RESEARCH GRAPEVINE


Stem-Cell Gene Therapy

The important take-home messages from the first Conference on Stem Cell Gene Therapy: Biology and Technology, held in Rockville, Md., on Sept. 28-Oct. 1, is that procedures that increase the transduction efficiency in the colony forming units (CFUs) assay are not predictive-and even may be misleading-for determining transduction efficiency of repopulating cells in vivo and that, at this time, there is no surrogate assay to predict in vivo reconstitution.

For years, researchers have been examining techniques for transducing normally quiescent hematopoietic stem cells. Peter Quesenberry of the University of Massachusetts Medical Center in Worcester demonstrated that when stem cells are stimulated to divide by the addition of cytokines and 5-fluorouracil (5-FU), they may lose the ability to engraft in bone marrow. Use of cytokines and 5-FU may stress the cells and cause differentiation. Peggy Goodell of the Whitehead Institute for Biomedical Research in Cambridge, Mass., described the isolation of a unique population of bone marrow cells that, when mixed with nonproliferating marrow cells, were found to be enriched 1,000-fold for reconstitution activity, as shown by the competitive repopulation assay.

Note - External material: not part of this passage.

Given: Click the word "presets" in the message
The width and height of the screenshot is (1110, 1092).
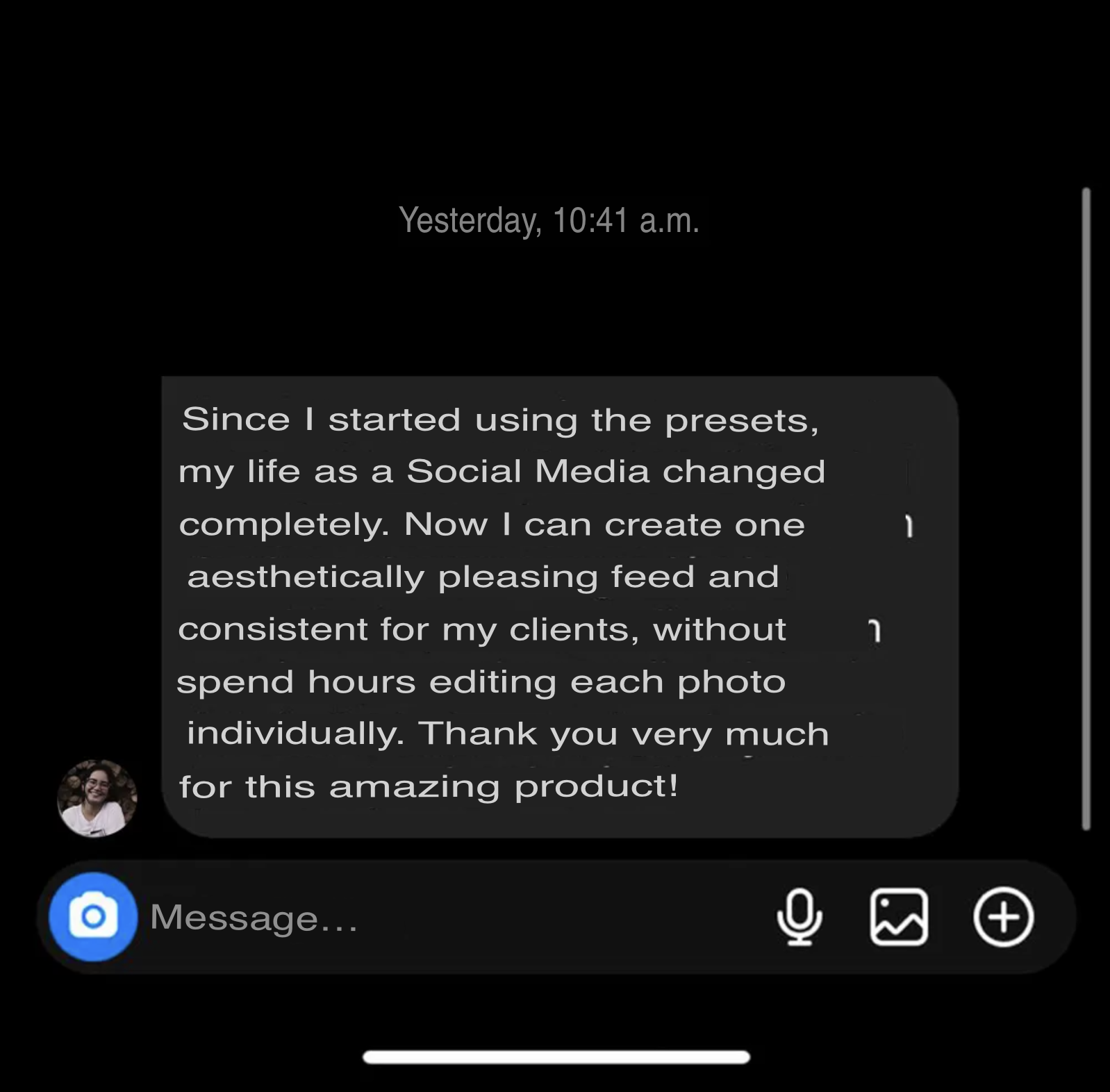Looking at the screenshot, I should [741, 421].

These cells could be identified in several species-including humans (in marrow and cord blood)-by sorting after Hoescht 33342 staining.

On another front, there was considerable controversy concerning data from studies using adeno-associated virus (AAV) vectors for transduction of quiescent stem cells. Several researchers reported long-term expression of marker genes in cells bearing the CD34+ surface marker, which enriches for early progenitor cells. For example, Saswati Chatterjee of the City of Hope National Medical Center in Duarte, Calif., reported six-month expression of a marker gene transplanted into mice. Chatterjee's lab also found expression in animals that received cell transplants from the primary transplanted animals. However, other teams attempting to reproduce the results with crude AAV lysates like those used by Chatterjee detected contaminants in the lysate that may have simulated AAV transduction, leading to what is being dubbed "pseudotransduction."